India’s tyre industry is steadily coming of age. In a country whose new car market has witnessed phenomenal changes since the days when consumer choice was more or less restricted to what colour Hindustan Ambassador one would purchase, the tyres made and sold have also needed to change with the times, both in quantity and quality.
Figures released by India’s Automotive Tyre Manufacturers Association (ATMA) report steady growth in tyre production figures across all market segments, with an overall 12 per cent growth to January 2007, with approximately 61 million tyres produced during the preceding 12 months. During February 2007 alone 5.9 million tyres were produced, with 1.18 million of these for passenger cars. And although other segments showed even greater growth – tractor tyre sales in February were on average more than 25 per cent greater than a year earlier – the passenger car market seems to be where all the action is taking place.

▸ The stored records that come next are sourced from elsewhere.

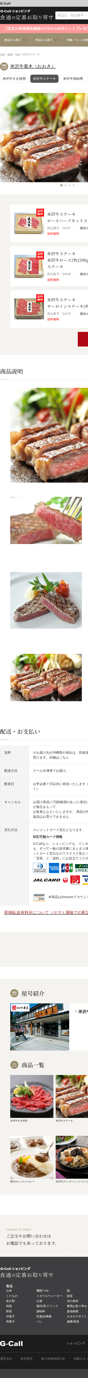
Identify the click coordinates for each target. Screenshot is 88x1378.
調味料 (40, 1311)
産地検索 (72, 1311)
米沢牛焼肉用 (73, 78)
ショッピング (76, 1343)
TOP (2, 54)
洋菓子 (10, 1316)
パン (39, 1321)
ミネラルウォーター (49, 1295)
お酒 (39, 1301)
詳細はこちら (59, 757)
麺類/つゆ (42, 1290)
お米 (9, 1290)
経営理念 (26, 1358)
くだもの (12, 1295)
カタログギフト (77, 1316)
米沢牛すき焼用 (14, 78)
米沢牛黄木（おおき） (33, 66)
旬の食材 (72, 1301)
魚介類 (10, 1301)
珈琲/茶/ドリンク (47, 1306)
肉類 (10, 54)
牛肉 (17, 54)
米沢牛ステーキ (44, 78)
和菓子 (10, 1321)
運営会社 (6, 1358)
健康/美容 (73, 1321)
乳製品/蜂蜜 (44, 1316)
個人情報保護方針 (53, 1358)
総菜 (70, 1295)
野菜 (9, 1311)
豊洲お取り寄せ (77, 1306)
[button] (61, 185)
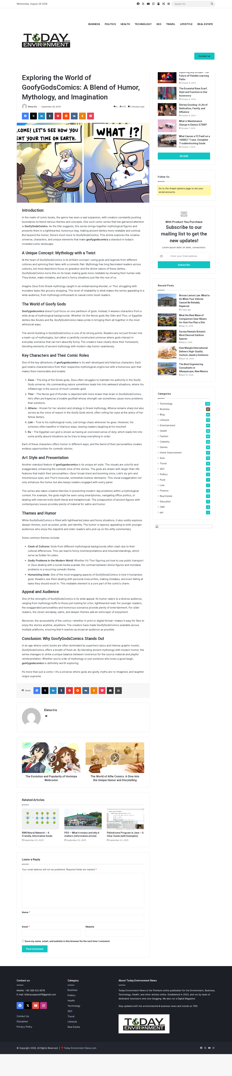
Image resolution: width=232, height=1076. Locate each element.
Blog (162, 414)
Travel (170, 24)
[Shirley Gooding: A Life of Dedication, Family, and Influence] (167, 109)
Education (165, 501)
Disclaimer (22, 1021)
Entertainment (167, 425)
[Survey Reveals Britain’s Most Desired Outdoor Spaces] (167, 336)
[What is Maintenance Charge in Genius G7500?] (167, 125)
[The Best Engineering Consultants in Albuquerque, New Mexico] (167, 369)
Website (89, 926)
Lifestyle (186, 24)
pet (161, 512)
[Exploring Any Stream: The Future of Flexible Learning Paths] (167, 76)
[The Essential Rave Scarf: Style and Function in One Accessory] (167, 93)
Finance (164, 490)
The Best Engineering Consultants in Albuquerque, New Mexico (193, 368)
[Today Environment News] (46, 40)
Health (125, 24)
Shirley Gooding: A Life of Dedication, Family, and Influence (193, 108)
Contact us (204, 56)
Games (163, 447)
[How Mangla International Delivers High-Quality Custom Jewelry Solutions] (167, 352)
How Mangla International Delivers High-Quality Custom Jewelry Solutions (193, 351)
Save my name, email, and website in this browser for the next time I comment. (67, 941)
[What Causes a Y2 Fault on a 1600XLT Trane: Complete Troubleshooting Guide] (167, 141)
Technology (143, 24)
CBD (162, 507)
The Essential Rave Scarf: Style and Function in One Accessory (193, 92)
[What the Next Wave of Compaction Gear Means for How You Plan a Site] (167, 320)
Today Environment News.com (80, 1048)
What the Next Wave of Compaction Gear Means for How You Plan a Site (193, 319)
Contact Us (23, 1016)
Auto (162, 458)
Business (94, 24)
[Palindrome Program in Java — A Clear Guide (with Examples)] (125, 819)
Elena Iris (32, 106)
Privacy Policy (24, 1026)
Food (162, 479)
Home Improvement (171, 452)
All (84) (184, 156)
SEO (158, 24)
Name (26, 912)
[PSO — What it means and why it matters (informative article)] (83, 819)
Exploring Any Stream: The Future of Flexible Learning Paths (194, 76)
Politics (110, 24)
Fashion (164, 436)
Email (26, 926)
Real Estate (205, 24)
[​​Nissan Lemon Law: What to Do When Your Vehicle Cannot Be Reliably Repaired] (167, 300)
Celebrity (165, 441)
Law (162, 485)
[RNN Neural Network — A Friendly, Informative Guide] (40, 819)
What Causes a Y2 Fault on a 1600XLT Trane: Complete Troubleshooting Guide (194, 140)
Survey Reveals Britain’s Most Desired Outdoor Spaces (192, 335)
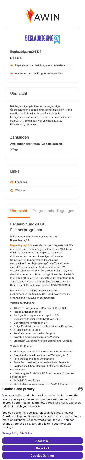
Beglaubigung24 (20, 245)
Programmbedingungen (53, 211)
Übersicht (18, 211)
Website (20, 190)
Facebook (21, 181)
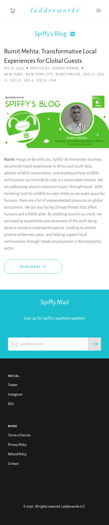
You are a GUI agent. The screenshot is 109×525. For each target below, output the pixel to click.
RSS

With global carmakers moving into India (such as BMW, who recently opened a factory in Chennai), the demand for high quality state-of-the-art tyres is greater than ever. India is moving away from obsolete cross-ply technology and embracing the 21st century.
Continental, Kumho, Michelin and Pirelli are but four tyremakers vying to enter the Indian market, and long-established giant Goodyear has introduced a premium range of tyres intended for upmarket marques such as Audi, BMW and Mercedes. These new tyres, known as the ‘Excellence’ range, are available in 10 sizes between 15 and 17-inch and feature an asymmetrical tread, 3-zone design and silica compound. And as more Indians trade in their Ambassadors for world-class Indian produced vehicles, tyres such as the Excellence will become the norm.
And local tyremakers are determined not to be left out of the race. JK Industries, a strong supporter of Indian motorsport, has become the first Indian manufacturer to produce ‘formula tyres’ for the racing circuit. A research team at JK took a year to develop this new tyre, which the company is considering exporting to a number of Asian markets. Rival Apollo Tyres, having acquired the Dunlop South Africa facilities, is now planning to use its acquisition to produce premium quality tyres. Last November the company introduced their first W-rated tyre, the Aspire.
Also changing is official attitudes towards safety standards. While Indian tyremakers have in the past not been hindered by government regulations outlining acceptable levels of quality, the government is now taking measures to see the Bureau of Indian Standards’ ISI certification enforced. Should ISI become mandatory, and it most likely will, only tyremakers who have become ISI certified will be eligible to sell their products on the Indian market, a move that is seen as a burden for local vehicle manufacturers but a boon for India’s tyre manufacturers.